The Super School Project is an initiative of the XQ Institute, which is led by Russlynn H. Ali, a former assistant secretary for civil rights in the U.S. Department of Education.

The project will accept proposals over the next few months to rethink high school. “We will partner with winning teams and provide them expert support and a fund of $50 million to support at least five schools over the next five years to turn their ideas into real Super Schools,” the XQ website says.

(It wasn’t made crystal clear in the broadcast, but this is not where the money being raised for the student and teacher projects is going.)

The Think It Up telecast did not seem to get a lot of mainstream media attention before it aired on Sept. 11. But the Hollywood Reporter had an interesting story last week about how the project came about.

The trade magazine said the Entertainment Industry Foundation made education its next priority in 2008 after a successful initiative called Stand Up to Cancer.
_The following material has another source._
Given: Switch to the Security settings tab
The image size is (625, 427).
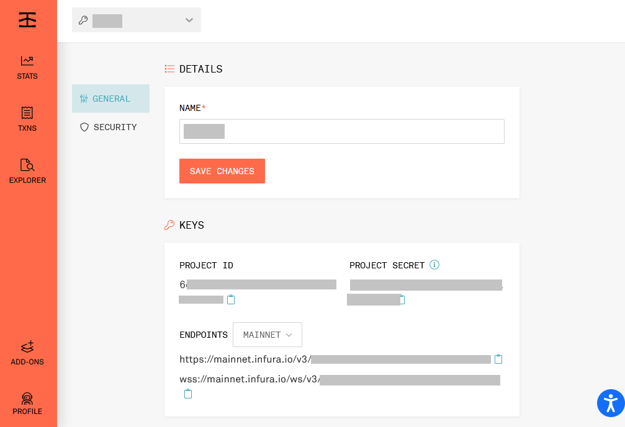Looking at the screenshot, I should [x=110, y=127].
In November 2013, the foundation gathered experts that included Ted Mitchell, then the head of the New Schools Venture Fund and now the under secretary of the U.S. Education Department; John E. Deasy, then the head of the Los Angeles Unified School District; David Coleman, the president and CEO of the College Board; as well as various high-ranking Hollywood executives.

There wasn’t even a consensus of which direction the effort to help education should take, EIF board chair Sherry Lansing told the Hollywood trade magazine. Eventually, the foundation decided to partner with DonorsChoose.org to raise money for the student and teacher projects.

A version of this news article first appeared in the Education and the Media blog.